Mary: “That’s not funny! I’m calling HR and reporting you for Sexual Harassment!”
But observing that an English degree doesn’t help you as much as a math degree is not what the OP was asking about. Having a degree in English is very unlikely to harm you from getting a job as opposed to no degree at all.
My sister has a B.A.H in Drama, which is, obviously, not a useful field of study for 99.6% of all jobs - but her degree has gotten her at least two jobs that I know of, solely because one of the checkmarks on the required job competency list was “Has a B.A.” It’s never stopped her from getting a job where she would have gotten the job had she never gone to university. She couldn’t get a job as an engineer, but that’s not because she has a B.A. in Drama, it’s because she DOESN’T have a B.Sc.
I think what the OP is looking for is situations where an employer woulod say “I will not give you the job because you have Education X.” Like, say, Crafter Man, although one anedcote isn’t much indicative of a general trend. My job required a B.A. Educationally speaking that’s it (there are a lot of other, industry-experience requirements though.) I don’t think my boss even knows what my major was.

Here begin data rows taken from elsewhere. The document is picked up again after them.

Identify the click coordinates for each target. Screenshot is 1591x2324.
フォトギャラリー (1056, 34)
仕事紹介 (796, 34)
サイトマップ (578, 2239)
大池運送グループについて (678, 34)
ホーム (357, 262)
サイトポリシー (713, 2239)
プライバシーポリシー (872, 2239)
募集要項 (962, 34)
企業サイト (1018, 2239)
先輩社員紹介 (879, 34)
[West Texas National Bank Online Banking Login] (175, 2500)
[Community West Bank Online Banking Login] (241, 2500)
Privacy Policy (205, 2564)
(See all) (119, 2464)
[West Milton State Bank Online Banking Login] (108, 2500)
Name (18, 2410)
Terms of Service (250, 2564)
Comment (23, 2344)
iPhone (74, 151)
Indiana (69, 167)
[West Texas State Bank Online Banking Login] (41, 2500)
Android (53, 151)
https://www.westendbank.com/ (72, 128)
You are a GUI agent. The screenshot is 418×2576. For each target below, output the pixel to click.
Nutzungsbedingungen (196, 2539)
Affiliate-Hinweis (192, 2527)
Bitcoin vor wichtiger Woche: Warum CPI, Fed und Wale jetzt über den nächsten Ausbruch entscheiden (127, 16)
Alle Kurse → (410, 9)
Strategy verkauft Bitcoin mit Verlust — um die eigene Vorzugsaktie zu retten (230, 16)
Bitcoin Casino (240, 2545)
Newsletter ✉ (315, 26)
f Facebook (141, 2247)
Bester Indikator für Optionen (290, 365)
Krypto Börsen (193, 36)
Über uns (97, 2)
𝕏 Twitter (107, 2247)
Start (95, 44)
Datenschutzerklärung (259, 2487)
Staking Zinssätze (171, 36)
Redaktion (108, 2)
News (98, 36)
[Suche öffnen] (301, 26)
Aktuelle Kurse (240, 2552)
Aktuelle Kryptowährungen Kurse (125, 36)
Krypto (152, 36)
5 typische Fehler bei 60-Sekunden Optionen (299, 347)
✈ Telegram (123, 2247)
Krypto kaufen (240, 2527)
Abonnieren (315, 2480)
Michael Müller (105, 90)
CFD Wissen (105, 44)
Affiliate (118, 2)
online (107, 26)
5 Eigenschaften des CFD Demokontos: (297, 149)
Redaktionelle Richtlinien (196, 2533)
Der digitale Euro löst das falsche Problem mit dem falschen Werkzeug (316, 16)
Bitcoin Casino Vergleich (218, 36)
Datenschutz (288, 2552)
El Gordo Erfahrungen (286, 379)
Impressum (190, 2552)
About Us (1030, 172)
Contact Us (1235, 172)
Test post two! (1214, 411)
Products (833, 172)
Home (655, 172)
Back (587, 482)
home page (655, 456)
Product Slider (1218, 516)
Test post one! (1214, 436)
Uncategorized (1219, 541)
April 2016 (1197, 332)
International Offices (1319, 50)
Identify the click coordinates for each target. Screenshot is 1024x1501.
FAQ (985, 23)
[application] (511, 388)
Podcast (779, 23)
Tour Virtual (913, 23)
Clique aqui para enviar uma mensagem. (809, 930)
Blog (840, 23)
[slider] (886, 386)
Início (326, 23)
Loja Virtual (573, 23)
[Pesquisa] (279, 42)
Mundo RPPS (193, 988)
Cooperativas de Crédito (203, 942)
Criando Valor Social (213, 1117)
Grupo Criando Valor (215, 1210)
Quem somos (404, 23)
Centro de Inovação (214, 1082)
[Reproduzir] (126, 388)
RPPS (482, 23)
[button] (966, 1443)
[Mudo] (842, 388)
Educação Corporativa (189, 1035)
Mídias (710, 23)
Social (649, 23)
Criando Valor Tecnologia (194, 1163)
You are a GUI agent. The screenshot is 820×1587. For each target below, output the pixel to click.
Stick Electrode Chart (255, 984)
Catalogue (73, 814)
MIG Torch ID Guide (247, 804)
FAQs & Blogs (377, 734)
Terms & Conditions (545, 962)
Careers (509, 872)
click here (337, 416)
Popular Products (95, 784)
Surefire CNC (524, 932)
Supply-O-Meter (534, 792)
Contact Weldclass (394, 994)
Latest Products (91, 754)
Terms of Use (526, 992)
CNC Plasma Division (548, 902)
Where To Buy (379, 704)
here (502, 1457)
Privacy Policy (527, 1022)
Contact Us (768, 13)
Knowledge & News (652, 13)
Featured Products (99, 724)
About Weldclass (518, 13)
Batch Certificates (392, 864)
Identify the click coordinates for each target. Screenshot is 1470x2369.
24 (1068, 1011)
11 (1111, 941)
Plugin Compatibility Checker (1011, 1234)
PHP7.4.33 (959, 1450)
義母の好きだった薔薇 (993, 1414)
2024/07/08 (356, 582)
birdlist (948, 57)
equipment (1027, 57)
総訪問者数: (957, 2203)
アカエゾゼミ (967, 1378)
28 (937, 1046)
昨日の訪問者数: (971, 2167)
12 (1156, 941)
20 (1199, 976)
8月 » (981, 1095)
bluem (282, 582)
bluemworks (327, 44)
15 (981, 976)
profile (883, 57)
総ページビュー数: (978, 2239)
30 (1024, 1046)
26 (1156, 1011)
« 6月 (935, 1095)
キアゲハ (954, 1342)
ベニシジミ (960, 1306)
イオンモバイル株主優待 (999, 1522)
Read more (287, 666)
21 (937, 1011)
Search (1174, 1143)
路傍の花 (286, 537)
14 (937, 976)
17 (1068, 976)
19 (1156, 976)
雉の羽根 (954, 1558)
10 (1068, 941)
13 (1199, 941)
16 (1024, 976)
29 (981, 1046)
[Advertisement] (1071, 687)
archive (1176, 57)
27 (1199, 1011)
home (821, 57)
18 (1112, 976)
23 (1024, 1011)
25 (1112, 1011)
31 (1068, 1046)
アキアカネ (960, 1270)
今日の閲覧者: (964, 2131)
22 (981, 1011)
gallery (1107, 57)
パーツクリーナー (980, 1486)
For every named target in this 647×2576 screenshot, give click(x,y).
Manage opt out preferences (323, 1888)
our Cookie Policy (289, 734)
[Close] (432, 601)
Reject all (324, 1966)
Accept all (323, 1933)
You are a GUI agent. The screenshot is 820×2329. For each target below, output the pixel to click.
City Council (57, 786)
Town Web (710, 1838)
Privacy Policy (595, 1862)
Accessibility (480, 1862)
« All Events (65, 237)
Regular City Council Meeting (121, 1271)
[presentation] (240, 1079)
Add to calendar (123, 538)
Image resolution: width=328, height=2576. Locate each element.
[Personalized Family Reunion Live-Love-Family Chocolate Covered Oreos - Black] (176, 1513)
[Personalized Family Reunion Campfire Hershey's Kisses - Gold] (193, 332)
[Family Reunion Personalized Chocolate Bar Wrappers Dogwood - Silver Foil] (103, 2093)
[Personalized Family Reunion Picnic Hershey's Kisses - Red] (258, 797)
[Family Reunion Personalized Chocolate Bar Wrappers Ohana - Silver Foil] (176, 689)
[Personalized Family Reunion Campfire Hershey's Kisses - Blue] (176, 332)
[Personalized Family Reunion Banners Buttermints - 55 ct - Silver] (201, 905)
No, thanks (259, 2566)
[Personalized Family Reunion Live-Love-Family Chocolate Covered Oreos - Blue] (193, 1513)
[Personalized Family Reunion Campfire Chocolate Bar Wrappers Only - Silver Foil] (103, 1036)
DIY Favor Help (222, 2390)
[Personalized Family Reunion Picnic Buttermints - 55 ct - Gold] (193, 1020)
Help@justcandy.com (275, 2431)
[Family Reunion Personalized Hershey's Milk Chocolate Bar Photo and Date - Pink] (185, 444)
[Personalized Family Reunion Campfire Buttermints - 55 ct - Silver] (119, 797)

I really think its how you market your degree. Something I noticed is that having the degree alone is seldom useful, particularly for certain degrees (English, psychology undergrad, communications, philosophy, etc) because the degrees can get so overly generalist. With no internships or relevant experience, an employer really doesnt know what you know, nor do they know how well you work. When times are flush, employers can take a risk on a hire, but when jobs are scarce its logical they will hire the most qualified person. An applicant whose resume is filled with relevant experience via internships and part time work/apprenticeships/etc shows his potential employer that he is focused on a specific skillset, proactive and ambitious. In contrast…
My ex-girlfriend got a BA in psychology. She wanted to be a sex therapist (?) But never pursued grad school or did internships. Last I heard she was still working part-time at a hotel that she had been working at during school.
My friend’s wife got a degree in Communications, but barely graduated (squeaked by with an anemic 2.5 GPA, or whatever the minimum allowable was.) Not surprisingly, she couldnt find steady employment in the field she wanted to work (high tech PR)
My stepbrother’s girlfriend got a degree in Sociology from a good school, graduated Summa Cum Laude, then failed to find a job in her field. She never did any internships that I know of, and had swallowed the propiganda that good grades in school guaranteed a prestigious job.
Some degrees are more marketable than others. But if you’re going to saddle yourself with student loans and years of hard work, it pays to do your homework ahead of time and research what it will take to make your major marketable.